2. The sheet pick-up device of an automatic document feeder according to claim 1 wherein said clutch gear set further comprises a transmission gear, which is disposed on said position-changing plate, and engaged with said driving gear and said first switching gear.

3. The sheet pick-up device of an automatic document feeder according to claim 1 wherein said stopper is perpendicularly disposed on a stopper linking rod, and said linking assembly comprises:

a cam disposed on said rotary shaft;

a swinging arm disposed on said power input shaft, and swung in response to a rotary motion of said cam; and

a repositioning structure comprising:

a rotating rod;

a poking part perpendicular to said rotating rod, and contacted with said swinging arm;

a torsion spring sheathed around said rotating rod, and contacted with said poking part for exerting a torsion force on said poking part;

a first linking element connected to an end of said rotating rod; and

a second linking element perpendicular to said stopper linking rod and contacted with said first linking element.

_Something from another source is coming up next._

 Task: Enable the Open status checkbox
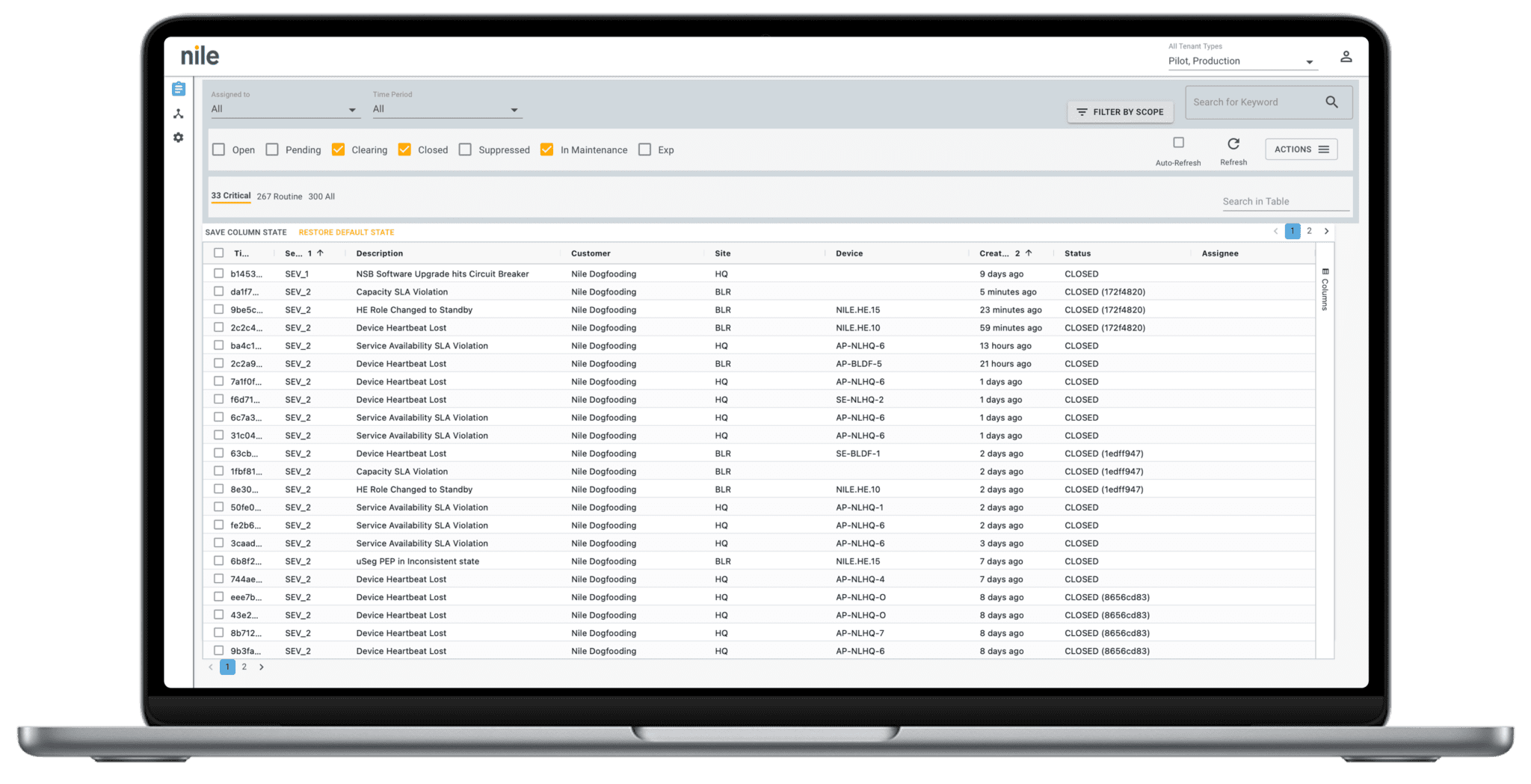click(x=218, y=149)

4. The sheet pick-up device of an automatic document feeder according to claim 3 wherein said rotary shaft is parallel with said power input shaft.

5. The sheet pick-up device of an automatic document feeder according to claim 3 wherein said notched gear, said rotary shaft and said cam are integrally formed.

6. The sheet pick-up device of an automatic document feeder according to claim 3 wherein said first linking element comprises a hollow part and a position-limiting structure, and said second linking element is penetrated through said hollow part, and contacted with said position-limiting structure of said first linking element.